→ **Task prompt**
Copy out word for word the part of the listing that opens with the line containing "Where should I click to: Focus" and closes with the line containing "tap(20, 625)", including both of those lines.

→ **The input**
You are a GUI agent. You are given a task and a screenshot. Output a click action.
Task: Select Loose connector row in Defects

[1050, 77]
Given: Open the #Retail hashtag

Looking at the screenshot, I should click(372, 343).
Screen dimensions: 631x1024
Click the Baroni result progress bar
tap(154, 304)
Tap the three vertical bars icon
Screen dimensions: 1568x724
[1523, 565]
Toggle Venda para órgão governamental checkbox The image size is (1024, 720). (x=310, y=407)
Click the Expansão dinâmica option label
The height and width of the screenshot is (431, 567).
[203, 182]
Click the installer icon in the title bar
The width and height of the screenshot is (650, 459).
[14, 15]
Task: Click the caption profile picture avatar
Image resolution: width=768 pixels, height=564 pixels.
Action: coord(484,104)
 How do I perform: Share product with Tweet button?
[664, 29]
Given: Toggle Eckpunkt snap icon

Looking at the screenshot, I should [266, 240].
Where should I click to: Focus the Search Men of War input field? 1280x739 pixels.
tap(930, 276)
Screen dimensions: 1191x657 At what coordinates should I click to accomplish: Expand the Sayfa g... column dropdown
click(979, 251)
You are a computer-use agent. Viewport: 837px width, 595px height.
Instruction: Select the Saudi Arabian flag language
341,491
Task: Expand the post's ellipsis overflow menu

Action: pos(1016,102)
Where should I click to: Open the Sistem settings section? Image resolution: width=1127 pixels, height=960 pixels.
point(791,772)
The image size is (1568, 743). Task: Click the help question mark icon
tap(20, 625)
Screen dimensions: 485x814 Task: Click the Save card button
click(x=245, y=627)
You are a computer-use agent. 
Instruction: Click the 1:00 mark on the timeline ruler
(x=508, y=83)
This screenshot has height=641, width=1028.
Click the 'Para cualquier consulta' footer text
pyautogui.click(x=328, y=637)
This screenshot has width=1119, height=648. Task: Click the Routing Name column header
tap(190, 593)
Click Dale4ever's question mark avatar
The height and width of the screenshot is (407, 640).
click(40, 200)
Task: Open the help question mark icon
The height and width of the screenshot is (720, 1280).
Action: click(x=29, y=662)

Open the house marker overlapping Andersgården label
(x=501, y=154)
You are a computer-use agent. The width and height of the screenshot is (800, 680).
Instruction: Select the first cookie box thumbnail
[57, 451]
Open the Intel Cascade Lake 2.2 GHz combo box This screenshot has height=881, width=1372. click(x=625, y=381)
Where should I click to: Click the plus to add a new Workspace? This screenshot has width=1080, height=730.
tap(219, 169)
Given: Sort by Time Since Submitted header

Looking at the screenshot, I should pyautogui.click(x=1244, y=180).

→ **Solution for this exercise**
Where should I click to: Focus the Search Men of War input field? 1280x739 pixels.
tap(930, 276)
Screen dimensions: 1191x657 At what coordinates should I click to accomplish: Expand the Sayfa g... column dropdown
click(979, 251)
You are a computer-use agent. Viewport: 837px width, 595px height.
Instruction: Select the Saudi Arabian flag language
341,491
Task: Expand the post's ellipsis overflow menu

Action: pos(1016,102)
Where should I click to: Open the Sistem settings section? Image resolution: width=1127 pixels, height=960 pixels.
point(791,772)
The image size is (1568, 743). Task: Click the help question mark icon
tap(20, 625)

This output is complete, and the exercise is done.